Un técnico fichado con este objetivo desvela la existencia del contrato al cabo de 10 años

El FBI y la Admninistración estadounidense siempre han estado buscando fórmulas para romper el cifrado de los archivos y facilitar de esta manera su espionaje. Ahora, un técnico ha desvelado la existencia de un contrato de hace diez años que encomendaba a la empresa donde trabajó la instalación de puertas traseras en el programa de seguridad del sistema operativo libre OpenBSD, cuyos componentes son ampliamente utilizados en sistemas basados en Unix.

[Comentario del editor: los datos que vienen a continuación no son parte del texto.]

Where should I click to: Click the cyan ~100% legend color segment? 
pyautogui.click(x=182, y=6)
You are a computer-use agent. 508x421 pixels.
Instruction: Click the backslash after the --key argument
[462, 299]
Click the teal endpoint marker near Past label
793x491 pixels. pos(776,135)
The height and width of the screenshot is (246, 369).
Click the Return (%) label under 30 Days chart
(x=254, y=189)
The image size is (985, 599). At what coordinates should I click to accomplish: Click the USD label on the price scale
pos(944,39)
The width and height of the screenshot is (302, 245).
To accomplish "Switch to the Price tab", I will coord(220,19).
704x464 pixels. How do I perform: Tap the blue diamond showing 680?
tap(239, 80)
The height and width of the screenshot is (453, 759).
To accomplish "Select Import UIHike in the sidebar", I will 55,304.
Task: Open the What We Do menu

Gregory Perry, antiguo asesor de seguridad de la Administración estadounidense, ha remitido un correo electrónico al principal responsable del desarrollo de OpenBSD, Theo de Radt, quien lo ha hecho público. "Este mensaje era privado y procede de una persona con la que no he hablado en 10 años", escribe Theo de Radt en un foro. De Raadt rechaza formar parte de un "tal complot" y por ello lo hace público para que quienes empleen el citado código lo auditen, para que aquellos que se sientan enfurecidos por los hechos puedan iniciar otras acciones y para que, si las denuncias no son ciertas, los acusados puedan defenderse ellos mismos. El mensaje de Perry cita a unos desarrolladores implicados en el encargo policial.

Los especalistas debaten la autenticidad de la historia que relata Perry. En todo caso, en un mensaje en Twitter, una persona que conoce los hechos asegura que el encargo existió pero que fracasó técnicamente.

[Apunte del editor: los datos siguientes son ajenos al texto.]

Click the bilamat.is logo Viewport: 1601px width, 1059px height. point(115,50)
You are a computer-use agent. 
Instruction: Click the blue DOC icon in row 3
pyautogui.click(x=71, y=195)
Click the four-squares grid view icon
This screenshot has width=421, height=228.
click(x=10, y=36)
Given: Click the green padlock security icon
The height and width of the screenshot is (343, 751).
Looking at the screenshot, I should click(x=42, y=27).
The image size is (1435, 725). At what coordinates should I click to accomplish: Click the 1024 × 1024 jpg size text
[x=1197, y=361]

Gregory Perry era diector técnico de la compañía NETSEC, implicada en el desarrollo de OpneBSD. Concretamente participaba en trabajos sobre el IPSec, que aporta mecanismos de seguridad al protocolo de Internet IP. Durante los años 2000 y 2001, el FBI habría pedido a NETSEC la instalación de estas puertas traseras. Perry habría participado en el encargo suscribiendo un compromiso de confidencialidad de 10 años.

El cifrado moderno dota a los archivos de un alto grado de seguridad que dificulta los intentos de descifrado. Existe documentación sobre los fracasos del FBI en los años noventa para descifrar el contenido de discos duros que habían sido protegidos con algoritmos de cifrado con claves de 256 bits.

Cnet, a propósito de esta noticia, repasa los reiterados intentos de la administración estadounidense para conseguir el acceso a archivos protegidos. El último ha sido una propuesta del FBI para que los fabricantes instalaran de oficio estas puertas traseras a cambio de su compromiso de que el empleo de las mismas sólo se produciría por orden judicial en casos criminales o de peligro terrorista.